An anonymous cartoon of DG, possibly inferring I needed a ladder to climb my mountains. Well only after an all-nighter in the back bar at the Kingshouse!
Another anonymous cartoon of DG from Edinburgh Squirrels days.
A 1979 wedding day message from Francois et Dominique, hinting that our kids might be numerous, and have little option in their early climbing careers. 'Premier de Cordee' was Caths first cover to cover French book. The Bagheera was my first little Matra sports car - with only 3 seats, and one was for me and one was for the dog!

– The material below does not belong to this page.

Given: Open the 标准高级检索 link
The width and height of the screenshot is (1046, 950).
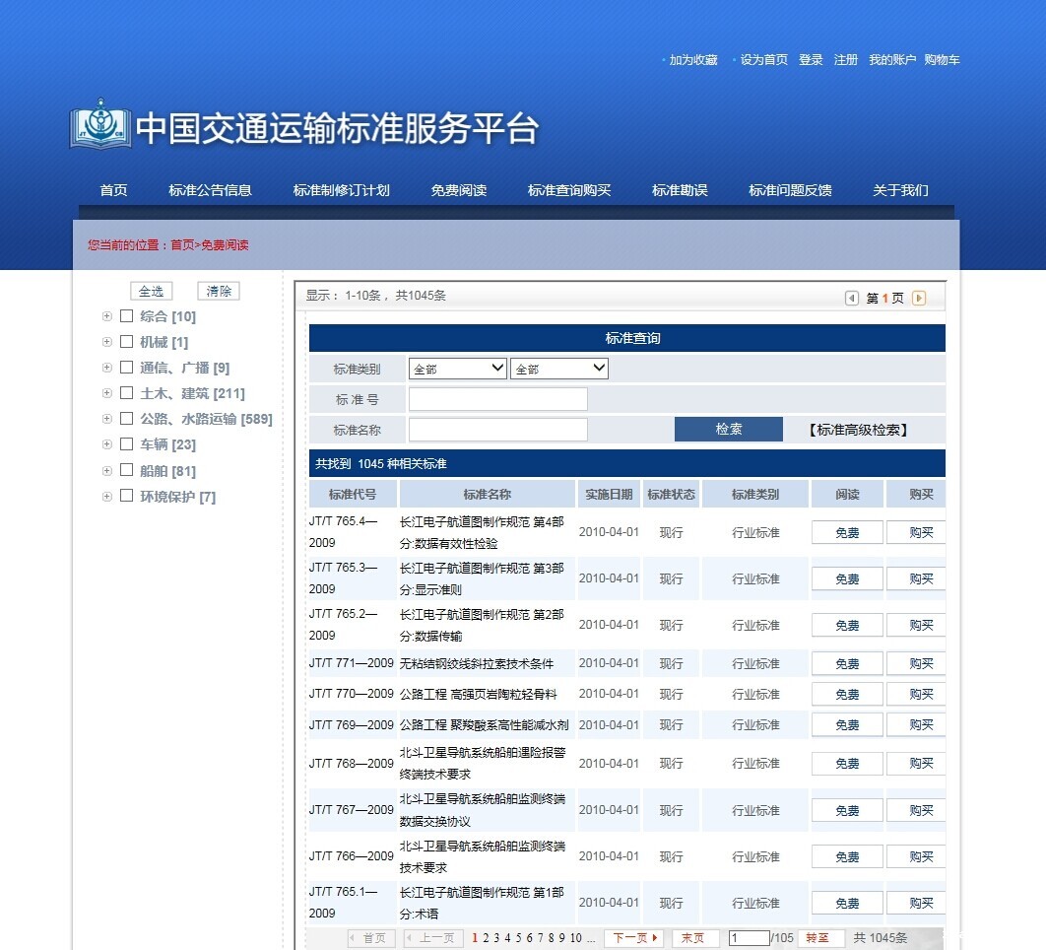Looking at the screenshot, I should point(858,430).
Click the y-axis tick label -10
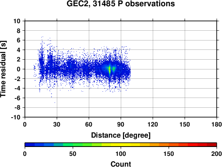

Fraser Davidson observes his father - DD, and DG (fond of the barley, hops, and the rye - sleeping it off what was probably a Burns Supper in the dining room at 84 Fortuneswell in 1995. The archway to the lounge is a dead giveaway for the location. Mercifully, not a camera in sight. Just a talented cartoonist. Observational skills that are taking him far.
DG and DD observed in 1995 by Fraser Davidson.
Wee guy with short thick skier's legs runs marathon at Stoke on Trent or was this Bristol??? Never got under 3 hours- but got within 4 and 6 minutes of that. "Ba humbug"
Wee fella with short thick legs and now got a 'go faster' beard - runs the marathon. Torbay was tough- lots of significant up and downs around Newton Abbott. Nice finish along the seafront. 3 hrs 20 mins as I remember on 70 miles a week training. Knakkered for a month after wards.